Budaya Kerja di Google Menghambat Perusahaan dalam Persaingan AI
- Muhammad Bachtiar Nur Fa'izi
- •
- 16 Agt 2024 07.10 WIB
Eric Schmidt, mantan CEO Google dari 2004 hingga 2011 dan ketua hingga 2015, baru-baru ini menyampaikan pandangannya tentang budaya kerja di Google saat ini. Menurut Schmidt, budaya ini membuat Google tertinggal dalam pengembangan kecerdasan buatan dibandingkan dengan perusahaan seperti OpenAI, yang terkenal dengan ChatGPT.
Schmidt mengutarakan pandangan tersebut dalam sebuah kuliah tamu di Universitas Stanford, di mana ia secara tegas menyatakan ketidaksetujuannya terhadap praktik bekerja dari rumah, atau work from home (WFH).

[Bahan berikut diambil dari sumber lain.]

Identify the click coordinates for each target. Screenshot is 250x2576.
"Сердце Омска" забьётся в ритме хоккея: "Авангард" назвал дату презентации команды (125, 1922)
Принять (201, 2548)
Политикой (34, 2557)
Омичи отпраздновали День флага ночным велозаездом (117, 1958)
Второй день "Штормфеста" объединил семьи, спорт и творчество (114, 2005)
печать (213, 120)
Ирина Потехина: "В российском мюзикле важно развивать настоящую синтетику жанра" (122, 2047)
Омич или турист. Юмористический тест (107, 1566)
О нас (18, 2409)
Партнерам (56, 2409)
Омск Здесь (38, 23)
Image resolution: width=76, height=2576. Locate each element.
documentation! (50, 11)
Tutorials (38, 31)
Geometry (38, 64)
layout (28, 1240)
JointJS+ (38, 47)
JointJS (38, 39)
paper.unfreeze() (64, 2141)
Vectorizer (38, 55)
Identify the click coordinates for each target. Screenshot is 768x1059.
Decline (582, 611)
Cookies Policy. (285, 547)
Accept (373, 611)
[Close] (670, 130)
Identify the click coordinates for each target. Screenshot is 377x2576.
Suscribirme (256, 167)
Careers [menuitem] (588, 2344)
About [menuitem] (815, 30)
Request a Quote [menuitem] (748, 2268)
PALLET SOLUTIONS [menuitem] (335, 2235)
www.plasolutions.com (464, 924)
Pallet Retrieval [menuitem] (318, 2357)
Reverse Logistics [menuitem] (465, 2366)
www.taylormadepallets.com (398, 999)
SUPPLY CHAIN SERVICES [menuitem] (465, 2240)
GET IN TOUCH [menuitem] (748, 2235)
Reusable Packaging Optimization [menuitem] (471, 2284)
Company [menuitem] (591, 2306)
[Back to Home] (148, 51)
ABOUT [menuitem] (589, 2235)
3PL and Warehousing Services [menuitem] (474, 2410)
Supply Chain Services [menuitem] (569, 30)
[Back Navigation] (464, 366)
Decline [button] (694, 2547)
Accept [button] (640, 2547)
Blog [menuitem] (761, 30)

Pernyataan Schmidt diabadikan dalam sebuah video yang diunggah di YouTube. Dalam video tersebut, ketika ditanya tentang kemajuan startup seperti OpenAI dan Anthropic yang mampu mengungguli Google dalam bidang AI, Schmidt menjawab, "Google lebih memprioritaskan keseimbangan kehidupan dan pekerjaan serta kemudahan untuk pulang lebih awal atau bekerja dari rumah, daripada mengejar ambisi menjadi yang terdepan. Ini juga menjadi salah satu alasan mengapa startup dapat meraih kesuksesan, karena karyawan mereka bekerja dengan sangat gigih."
Walaupun Schmidt tidak lagi menjadi bagian dari Google, ia menegaskan bahwa bekerja di kantor hanya satu hari dalam seminggu bukanlah metode yang efektif dalam persaingan bisnis saat ini. Ia mencatat bahwa keberhasilan startup sering kali bergantung pada kolaborasi intens dan komunikasi yang lancar antar tim. Menurutnya, kehadiran lebih sering di kantor bisa mendorong inovasi dan kreativitas, karena ide-ide baru sering kali muncul dari interaksi langsung antar anggota tim.
Selain itu, Schmidt menekankan bahwa dalam ekosistem teknologi yang berubah cepat, cara kerja yang lebih fleksibel dan terintegrasi dengan kehadiran fisik di kantor bisa menjadi faktor kunci untuk membangun budaya perusahaan yang kuat dan adaptif. Dengan demikian, perusahaan tidak hanya dapat menarik talenta terbaik tetapi juga mempertahankan mereka, menciptakan lingkungan kerja yang dinamis dan produktif.
"Saya harus jujur. Jika kalian semua lulus dan mendirikan perusahaan, penting untuk dicatat bahwa Anda tidak dapat membiarkan karyawan bekerja dari rumah dan hanya hadir di kantor satu hari dalam seminggu jika ingin bersaing dengan startup lain," tegasnya.
Pandangan Schmidt mengenai WFH sejalan dengan pendapat eksekutif senior di perusahaan lain yang mempertimbangkan dampak jangka panjang dari fleksibilitas kerja terhadap produktivitas dan inovasi. Misalnya, CEO JP Morgan, Jamie Dimon, yang juga vokal mengenai isu ini, telah meminta karyawannya untuk kembali bekerja di kantor. Dimon berargumen bahwa kembalinya karyawan ke kantor akan meningkatkan kolaborasi dan komunikasi yang lebih efektif dua komponen yang dianggap esensial untuk menjaga daya saing perusahaan di pasar yang semakin ketat.
Namun, pernyataan Schmidt mengenai hanya satu hari kerja di kantor tidak sepenuhnya akurat dan bisa menimbulkan kebingungan. Berdasarkan laporan industri terbaru, Google telah menetapkan kebijakan yang mewajibkan karyawan untuk hadir di kantor setidaknya tiga hari dalam seminggu sejak tahun 2022. Kebijakan ini dirancang untuk meningkatkan interaksi antar tim dan memperkuat budaya perusahaan, yang terancam oleh peningkatan WFH yang berkepanjangan.
Selanjutnya, dihimpun dari laporan CNBC pada Juni 2023 menunjukkan bahwa Google telah mulai memantau kehadiran karyawan melalui pemindaian kartu identitas di kantor. Sistem ini bukan sekadar alat pengawasan, tetapi juga merupakan bagian dari strategi penilaian kinerja yang lebih luas. Para manajer kini memiliki akses ke data kehadiran yang memberikan wawasan berharga mengenai tingkat keterlibatan karyawan. Pendekatan ini mencerminkan perubahan paradigma dalam cara perusahaan menilai kontribusi individu di era kerja hybrid, di mana kehadiran fisik tidak lagi menjadi indikator utama produktivitas.